Cette impuissance où l’intelligence de l’homme se trouve de saisir l’essence des choses, c’est un des sujets auxquels revient le plus volontiers la méditation de Nicolas de Cues ; rassemblons ici quelques-uns des passages où il en a le mieux sondé la profondeur[1].

« Le mot intelligence, disait Saint Thomas d’Aquin[2], signifie une certaine connaissance intime ; il vient de intus legere. Et cela est manifeste si l’on remarque la différence de l’intelligence et des sens. En effet, la connaissance sensible s’arrête aux qualités extérieures, sensibles. La connaissance intellectuelle pénètre, au contraire, jusqu’à l’essence de la chose. L’objet propre de l’intelligence humaine est même l’essence ou la quiddité des choses sensibles, qu’elle atteint au moins confusément. »

C’est contre cette théorie de la connaissance humaine que Nicolas de Cues ne cesse de s’élever ; notre intelligence forme des notions ou concepts ; ces notions ou concepts ne sont point du tout une vue, une prise de possession de l’essence ou quiddité de l’objet conçu ; de cet objet, c’est seulement une imitation (similitude), une apparence (species).

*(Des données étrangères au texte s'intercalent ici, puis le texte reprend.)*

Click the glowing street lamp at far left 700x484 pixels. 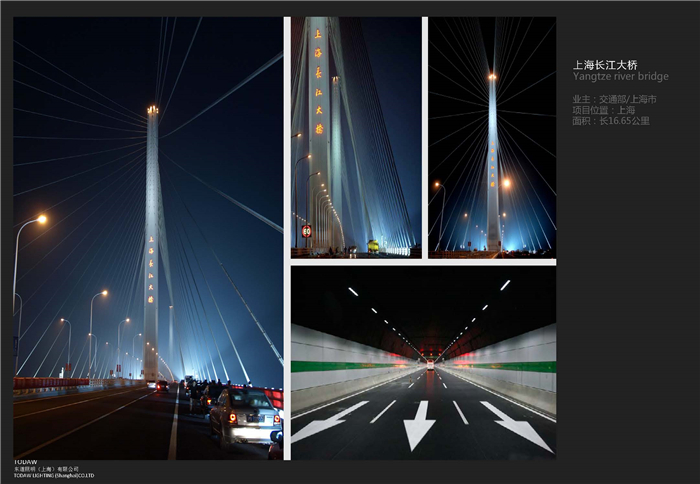click(x=40, y=219)
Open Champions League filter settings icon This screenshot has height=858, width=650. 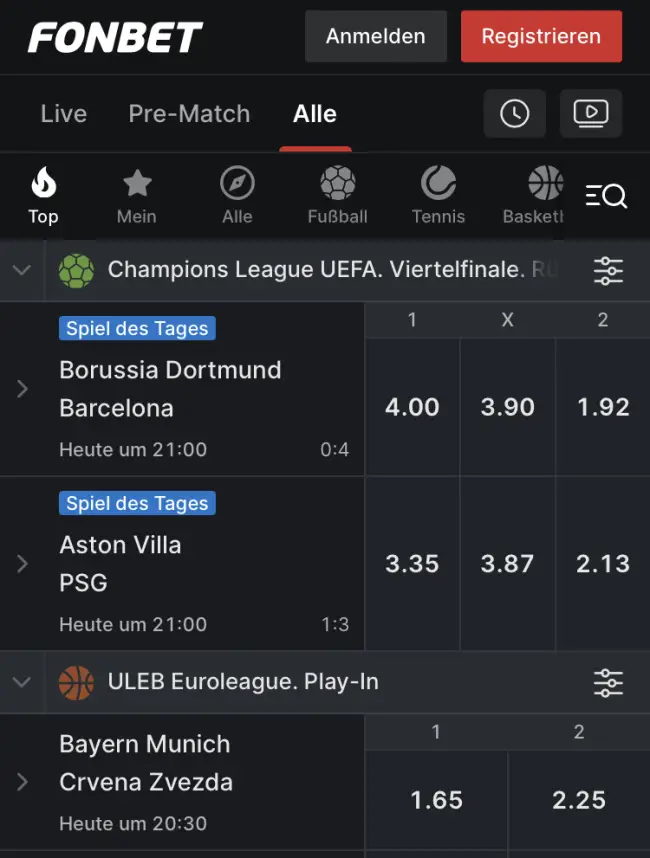click(x=608, y=270)
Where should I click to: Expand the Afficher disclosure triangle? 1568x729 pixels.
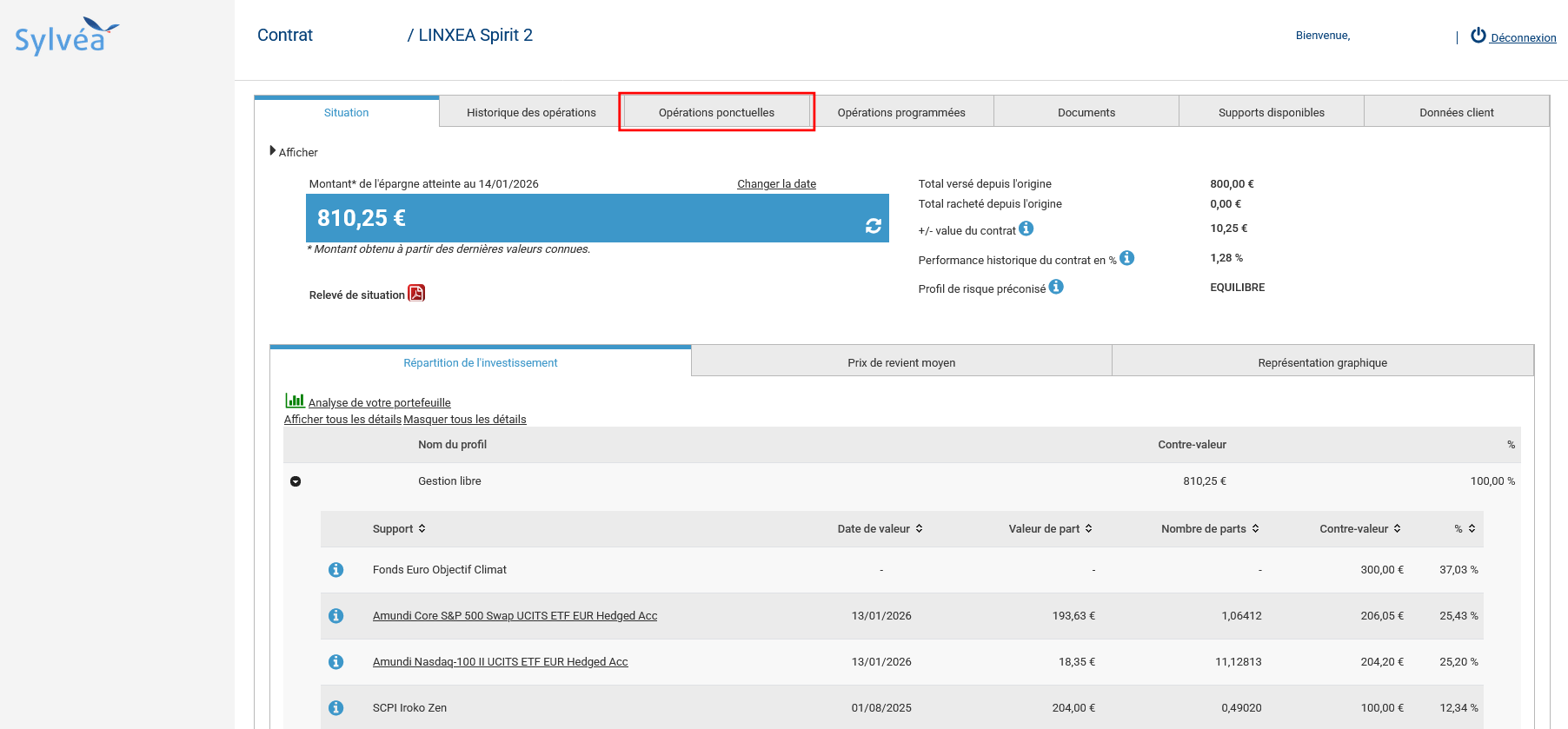click(x=273, y=151)
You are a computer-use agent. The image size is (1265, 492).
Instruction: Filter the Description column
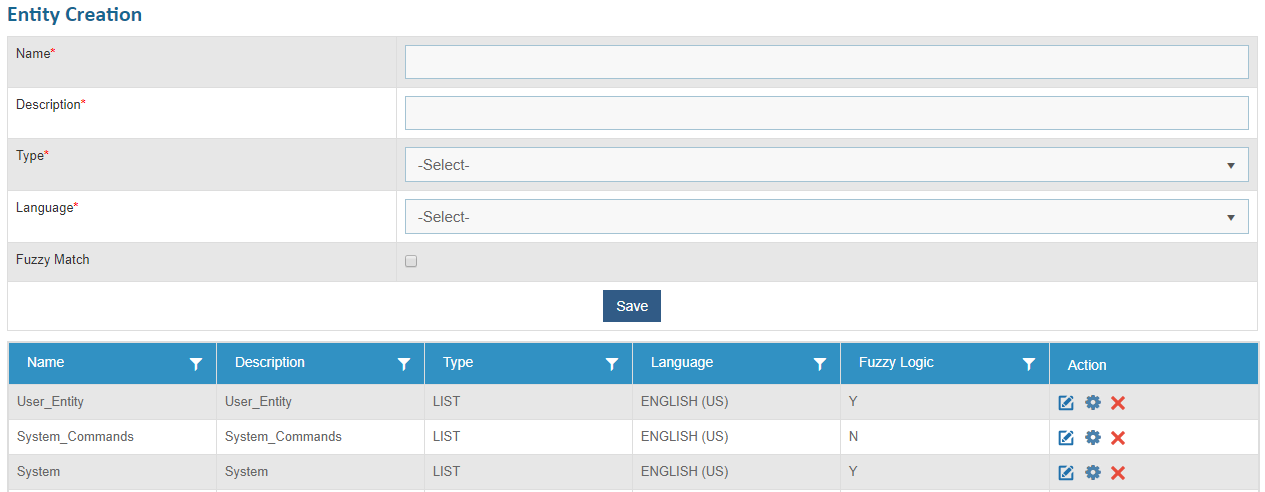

« Toutes choses sont, dans notre esprit[3], comme dans une image ou dans une imitation de leur propre vérité, car elles y sont sous formes de concepts (notionaliter) ; en effet, c’est seulement sous la forme d’une imitation que la connaissance se fait (similitudine fit cognitio). » « On dit de l’esprit qu’il conçoit[4] quand il produit des imitations ou notions des choses. L’action de concevoir (conceptio) est une imitation ; elle consiste à imiter la matière ou la forme. » « L’homme ne connaît point une chose[5], si ce n’est dans une imitation de cette chose ; au sein de l’intelligence humaine, la pierre ne réside pas comme dans la cause ou dans la nature (ratio) qui lui est propre ; elle s’y trouve comme dans une apparence, dans une imitation. »

  1. On trouvera beaucoup d’autres textes relatifs au même objet dans : Richard Falckenberg, Grundzüge der Philosophie der Nicolaus Cusanus mit besonderer Berucksichtigung der Lehre vom Erkennen. Breslau, 1880.
  2. Sancti Thomæ Aquinatis Summa theologica, Secundæ partis principalis pars secunda, quæst. VIII, art. I.
  3. Nicolai de Cusa Idiotæ lib. III, cap. III ; éd. cit., t. I, p. 152.
  4. Nicolai de Cusa Idiotæ lib. III, cap. VIII ; éd. cil., t. I, p. 160.
  5. Nicolai de Cusa De visione Dei liber pius, cap. XX ; éd. cit., t. I, p. 201.